*** DATA FOR REVIEW Section Begins ***

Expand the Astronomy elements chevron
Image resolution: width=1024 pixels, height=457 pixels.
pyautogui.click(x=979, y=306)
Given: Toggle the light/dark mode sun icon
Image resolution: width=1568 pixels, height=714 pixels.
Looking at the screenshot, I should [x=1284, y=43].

*** DATA FOR REVIEW Section Ends ***
*** DATA FOR REVIEW Section Begins ***

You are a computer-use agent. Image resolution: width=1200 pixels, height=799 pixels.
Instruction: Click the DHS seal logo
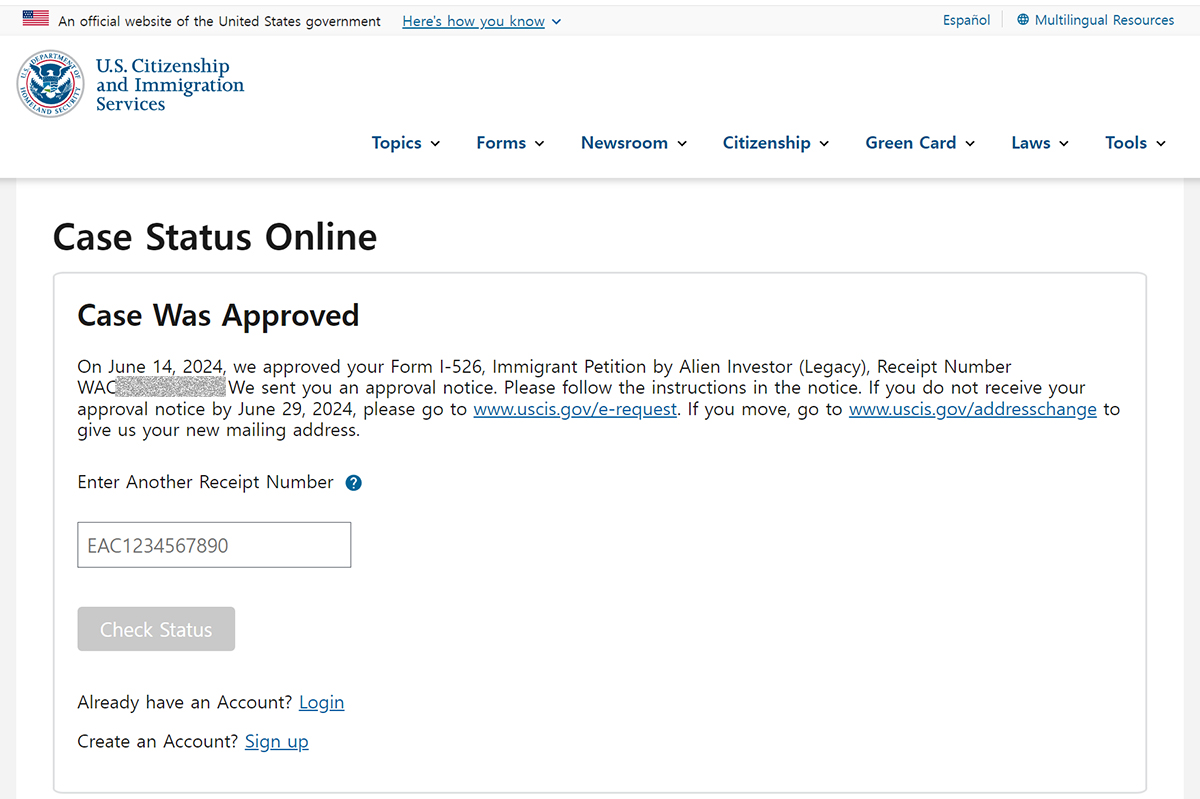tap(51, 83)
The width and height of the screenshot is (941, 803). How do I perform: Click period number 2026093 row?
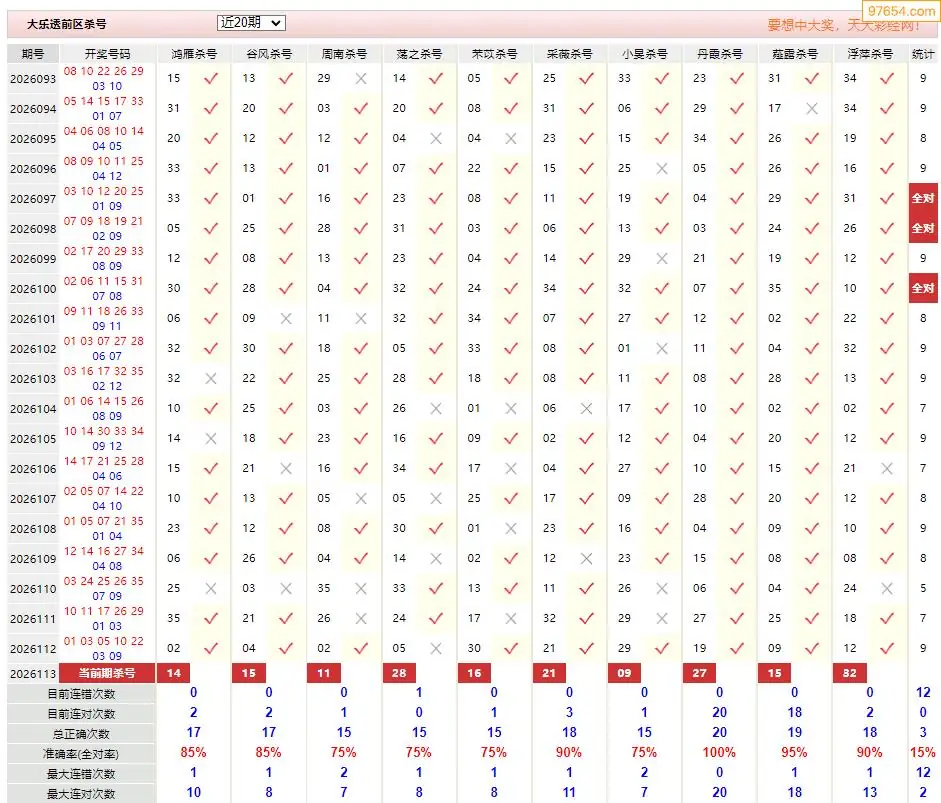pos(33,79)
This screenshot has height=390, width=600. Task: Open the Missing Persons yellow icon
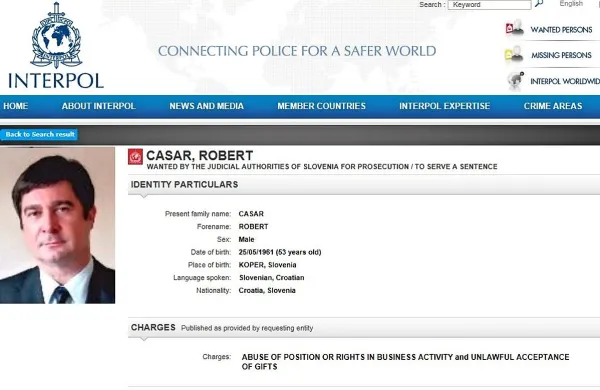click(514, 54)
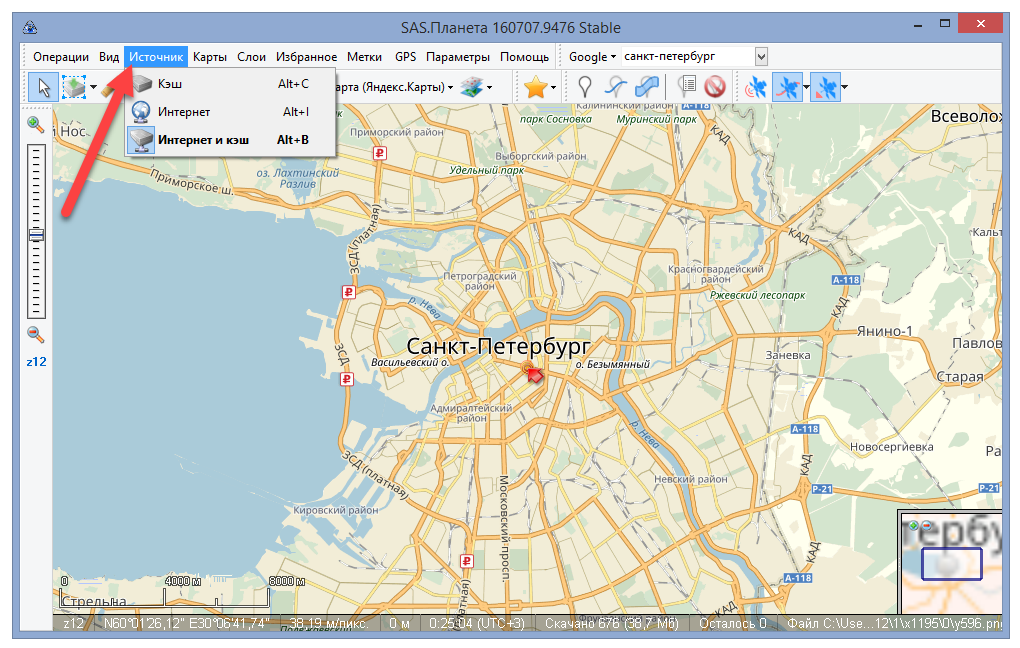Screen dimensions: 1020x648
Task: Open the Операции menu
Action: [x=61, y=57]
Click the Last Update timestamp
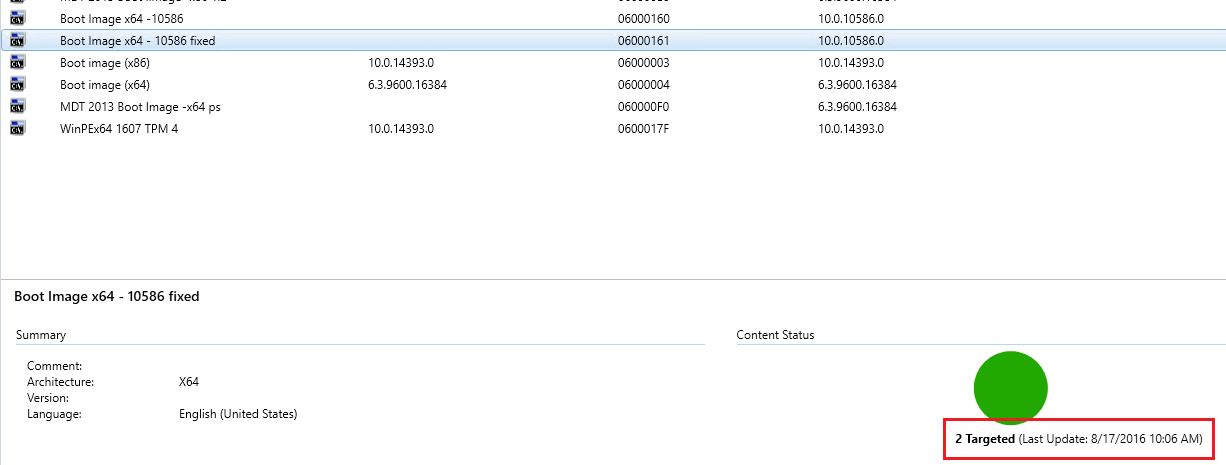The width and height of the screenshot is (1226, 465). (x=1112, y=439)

*** DATA FOR REVIEW Section Ends ***
*** DATA FOR REVIEW Section Begins ***

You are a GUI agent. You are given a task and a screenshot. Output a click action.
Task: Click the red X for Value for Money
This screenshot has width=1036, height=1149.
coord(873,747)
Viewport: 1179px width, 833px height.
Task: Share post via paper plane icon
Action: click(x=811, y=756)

*** DATA FOR REVIEW Section Ends ***

*TRY IT*
Which lines of the listing above hold the word "agent"? Copy each of them.

*WORKED SOLUTION*
You are a computer-use agent. Image resolution: width=1200 pixels, height=799 pixels.
You are a GUI agent. You are given a task and a screenshot. Output a click action.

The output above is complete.